Statistics Canada reported on Friday that the Unemployment Rate helds steady at 6.7% in March, coming short of what markets were expecting.

Additionally, the Net Change in Employment increased by 14.1K jobs, reversing the 83.9K drop we saw in the prior month. In addition, the participation rate stayed the same at 64.9%, and wages are still growing at a 5.1% annual pace, up from February’s 4.2% annual gain.

Market reaction

The Canadian Dollar (CAD) maintains a negative bias following the publication of the jobs report on Friday, with USD/CAD navigating above the 1.3800 region and challenging its key 200-day SMA.

Employment FAQs

Labor market conditions are a key element to assess the health of an economy and thus a key driver for currency valuation. High employment, or low unemployment, has positive implications for consumer spending and thus economic growth, boosting the value of the local currency. Moreover, a very tight labor market – a situation in which there is a shortage of workers to fill open positions – can also have implications on inflation levels and thus monetary policy as low labor supply and high demand leads to higher wages.

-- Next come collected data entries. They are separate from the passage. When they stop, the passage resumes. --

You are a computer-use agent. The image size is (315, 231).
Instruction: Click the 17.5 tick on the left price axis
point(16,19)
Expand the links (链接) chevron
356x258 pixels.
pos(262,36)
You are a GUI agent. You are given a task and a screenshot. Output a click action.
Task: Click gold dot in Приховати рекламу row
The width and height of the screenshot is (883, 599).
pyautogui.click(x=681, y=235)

The pace at which salaries are growing in an economy is key for policymakers. High wage growth means that households have more money to spend, usually leading to price increases in consumer goods. In contrast to more volatile sources of inflation such as energy prices, wage growth is seen as a key component of underlying and persisting inflation as salary increases are unlikely to be undone. Central banks around the world pay close attention to wage growth data when deciding on monetary policy.

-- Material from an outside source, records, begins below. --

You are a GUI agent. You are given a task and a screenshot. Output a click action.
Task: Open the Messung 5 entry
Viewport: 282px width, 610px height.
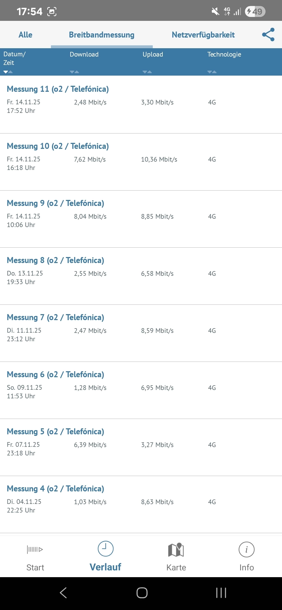click(55, 432)
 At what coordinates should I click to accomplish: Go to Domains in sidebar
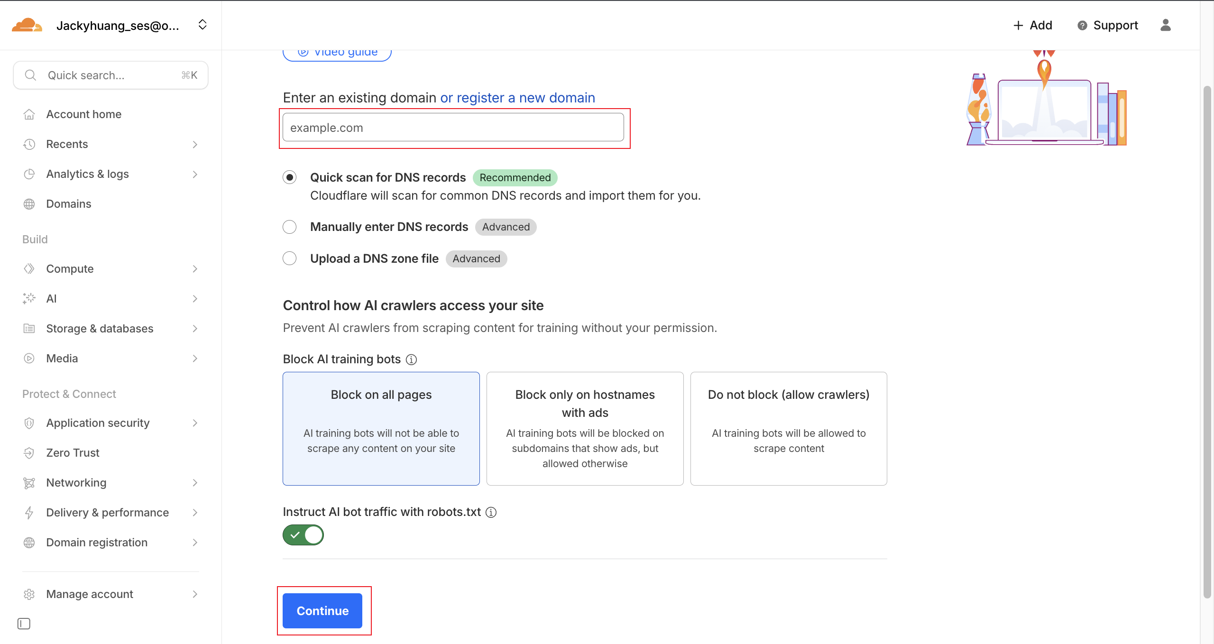(x=69, y=204)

The weight that each central bank assigns to labor market conditions depends on its objectives. Some central banks explicitly have mandates related to the labor market beyond controlling inflation levels. The US Federal Reserve (Fed), for example, has the dual mandate of promoting maximum employment and stable prices. Meanwhile, the European Central Bank’s (ECB) sole mandate is to keep inflation under control. Still, and despite whatever mandates they have, labor market conditions are an important factor for policymakers given its significance as a gauge of the health of the economy and their direct relationship to inflation.